Illustrating this point is a study by Carpenter and colleagues (2013), which used a three-group randomized controlled trial comparing slow deep breathing (intervention), fast shallow breathing (attention control), and treatment as usual for management of menopausal hot flashes. They describe their fidelity plan as follows:

The three-group design enabled blinding of participants and staff who were told the study compared two breathing programs to usual care. The breathing programs differed on the active ingredient (e.g., breath rate) but were otherwise similar in terms of appearance and content. Materials were delivered via an express mailing courier with delivery confirmation. Participants interacted with non-blinded staff to ensure that they understood and could use the materials (treatment receipt), but were otherwise using the materials at home on their own to self-manage their hot flashes. . . . Staff developed and closely followed a detailed set of standard operating procedures to ensure that study blinding, random assignment, and participant contacts occurred as planned. Any deviations to standard operating procedures were recorded carefully into a protocol deviations log, including any instances where staff or participants were unblinded to study condition. The log included the participant number, date of the event, study visit number, description of the event, reasons for the event, and any corrections or response to the event that were necessary. (Carpenter et al., 2013, p. 61)

As shown, various strategies were employed to assure adherence to each of the three conditions.

Staffing and budgetary resources also influence the level of complexity of a fidelity plan. Complex study designs and interventions require greater resources to enhance, monitor, and measure fidelity than simpler designs and interventions. When resources are limited, then identifying the most important elements that need to be enhanced, monitored, and measured is critical.

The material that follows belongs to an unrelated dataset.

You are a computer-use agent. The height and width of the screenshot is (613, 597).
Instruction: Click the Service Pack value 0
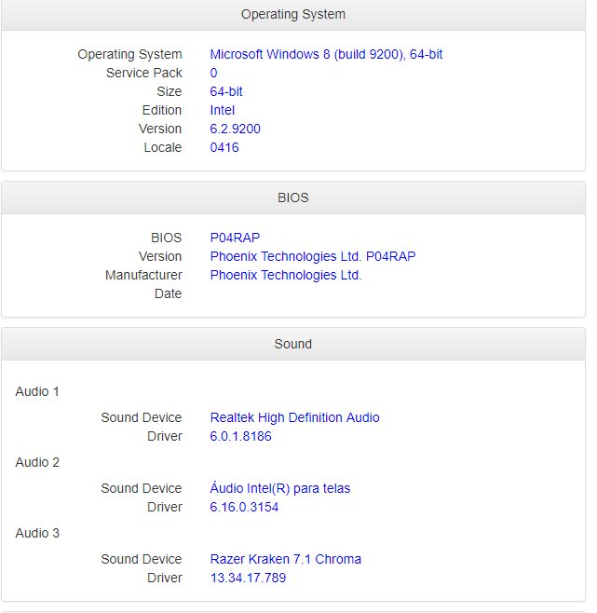pos(213,73)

In the initial development and also evaluation phases, a minimal fidelity plan might include basic enhancements to delivery such as use of a manual and training protocol as well as monitoring delivery through direct observation of select intervention sessions or review of select audiotaped sessions. In the translation and implementation phases, attention to the adequate training of interventionists and assuring that the essential components of an intervention are delivered as intended are basic considerations. For dissemination, specification of what can be modified and what is immutable could minimally be provided.

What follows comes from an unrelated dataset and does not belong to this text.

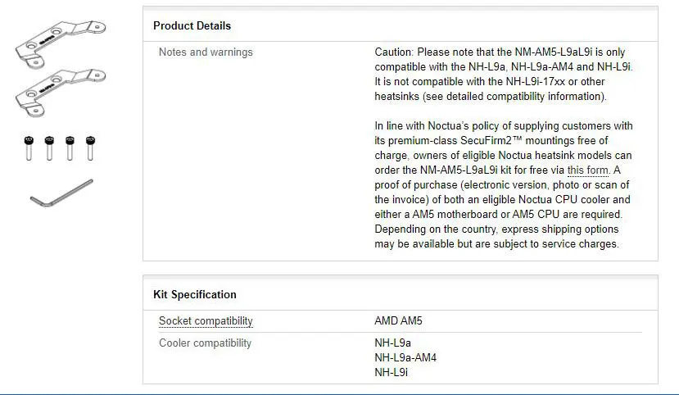Select the second screw from the left
The height and width of the screenshot is (395, 679).
48,148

Comprehensive and more elaborate fidelity plans, if resources permit, may include extensive measurement strategies that combine qualitative and quantitative approaches, or mixed methods. A mixed-methods approach may provide a fuller and more nuanced evaluation of fidelity (see Chapter 11; see also Albright, Gechter, & Kempe, 2013) and may afford multiple ways of seeing, hearing, and making sense of the implementation of a behavioral intervention (Greene, 2007). For example, an education intervention, administering a standardized scale to quantify knowledge attainment, could be combined with focus group methodology to obtain an in-depth understanding of how participants received and engaged with the intervention (e.g., treatment receipt and enactment). A mixed-methods approach complements the strengths and offsets the relative disadvantages of any one particular methodological approach and, therefore, provides important understandings of implementation processes (Albright et al., 2013).